Task directions: Please copy every record exactly as it is written.

Records shown:
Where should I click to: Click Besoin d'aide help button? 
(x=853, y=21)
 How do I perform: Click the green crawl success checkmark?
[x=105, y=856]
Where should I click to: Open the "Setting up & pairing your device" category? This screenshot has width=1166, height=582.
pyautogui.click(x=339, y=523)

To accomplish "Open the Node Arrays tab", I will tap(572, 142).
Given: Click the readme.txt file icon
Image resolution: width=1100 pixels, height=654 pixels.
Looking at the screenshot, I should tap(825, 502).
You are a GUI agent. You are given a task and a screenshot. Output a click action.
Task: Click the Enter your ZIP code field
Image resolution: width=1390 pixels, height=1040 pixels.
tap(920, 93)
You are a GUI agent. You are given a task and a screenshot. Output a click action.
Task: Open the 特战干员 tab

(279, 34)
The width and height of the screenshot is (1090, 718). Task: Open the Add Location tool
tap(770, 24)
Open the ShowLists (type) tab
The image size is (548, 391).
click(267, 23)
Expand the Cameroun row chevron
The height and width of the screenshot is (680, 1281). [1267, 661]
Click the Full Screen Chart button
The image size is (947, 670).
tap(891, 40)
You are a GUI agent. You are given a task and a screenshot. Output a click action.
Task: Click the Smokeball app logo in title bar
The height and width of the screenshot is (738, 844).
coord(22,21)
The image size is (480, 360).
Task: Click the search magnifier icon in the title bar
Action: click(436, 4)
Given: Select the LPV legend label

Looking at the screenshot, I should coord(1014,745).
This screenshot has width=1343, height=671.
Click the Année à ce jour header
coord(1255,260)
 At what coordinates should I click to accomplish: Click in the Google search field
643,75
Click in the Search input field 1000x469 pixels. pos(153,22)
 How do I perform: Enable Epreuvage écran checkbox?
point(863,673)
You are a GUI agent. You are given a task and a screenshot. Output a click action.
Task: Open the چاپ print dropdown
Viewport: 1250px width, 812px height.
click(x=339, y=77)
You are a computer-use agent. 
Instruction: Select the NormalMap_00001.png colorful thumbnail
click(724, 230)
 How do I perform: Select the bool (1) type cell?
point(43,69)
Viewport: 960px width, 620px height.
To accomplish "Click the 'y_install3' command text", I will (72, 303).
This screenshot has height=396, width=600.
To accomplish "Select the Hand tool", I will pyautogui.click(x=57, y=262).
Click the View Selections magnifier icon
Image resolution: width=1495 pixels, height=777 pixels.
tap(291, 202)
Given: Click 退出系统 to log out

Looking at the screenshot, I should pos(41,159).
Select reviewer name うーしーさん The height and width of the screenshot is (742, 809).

Response box:
Where should I click to: Click Besoin d'aide help button? 
(x=853, y=21)
 How do I perform: Click the green crawl success checkmark?
[x=105, y=856]
Where should I click to: Open the "Setting up & pairing your device" category? This screenshot has width=1166, height=582.
pyautogui.click(x=339, y=523)

To accomplish "Open the Node Arrays tab", I will tap(572, 142).
Given: Click the readme.txt file icon
Image resolution: width=1100 pixels, height=654 pixels.
Looking at the screenshot, I should tap(825, 502).
You are a GUI agent. You are given a task and a screenshot. Output a click action.
Task: Click the Enter your ZIP code field
Image resolution: width=1390 pixels, height=1040 pixels.
tap(920, 93)
You are a GUI agent. You are given a task and a screenshot. Output a click action.
Task: Open the 特战干员 tab

(279, 34)
The width and height of the screenshot is (1090, 718). Task: Open the Add Location tool
tap(770, 24)
Open the ShowLists (type) tab
The image size is (548, 391).
click(267, 23)
Expand the Cameroun row chevron
The height and width of the screenshot is (680, 1281). [1267, 661]
Click the Full Screen Chart button
The image size is (947, 670).
tap(891, 40)
You are a GUI agent. You are given a task and a screenshot. Output a click action.
Task: Click the Smokeball app logo in title bar
The height and width of the screenshot is (738, 844).
coord(22,21)
The image size is (480, 360).
Task: Click the search magnifier icon in the title bar
Action: click(436, 4)
Given: Select the LPV legend label

Looking at the screenshot, I should coord(1014,745).
This screenshot has width=1343, height=671.
Click the Année à ce jour header
coord(1255,260)
 At what coordinates should I click to accomplish: Click in the Google search field
643,75
Click in the Search input field 1000x469 pixels. pos(153,22)
 How do I perform: Enable Epreuvage écran checkbox?
point(863,673)
You are a GUI agent. You are given a task and a screenshot. Output a click action.
Task: Open the چاپ print dropdown
Viewport: 1250px width, 812px height.
click(x=339, y=77)
You are a computer-use agent. 
Instruction: Select the NormalMap_00001.png colorful thumbnail
click(724, 230)
 How do I perform: Select the bool (1) type cell?
point(43,69)
Viewport: 960px width, 620px height.
To accomplish "Click the 'y_install3' command text", I will (72, 303).
This screenshot has height=396, width=600.
To accomplish "Select the Hand tool", I will pyautogui.click(x=57, y=262).
Click the View Selections magnifier icon
Image resolution: width=1495 pixels, height=777 pixels.
tap(291, 202)
Given: Click 退出系统 to log out

Looking at the screenshot, I should pos(41,159).
Select reviewer name うーしーさん The height and width of the screenshot is (742, 809).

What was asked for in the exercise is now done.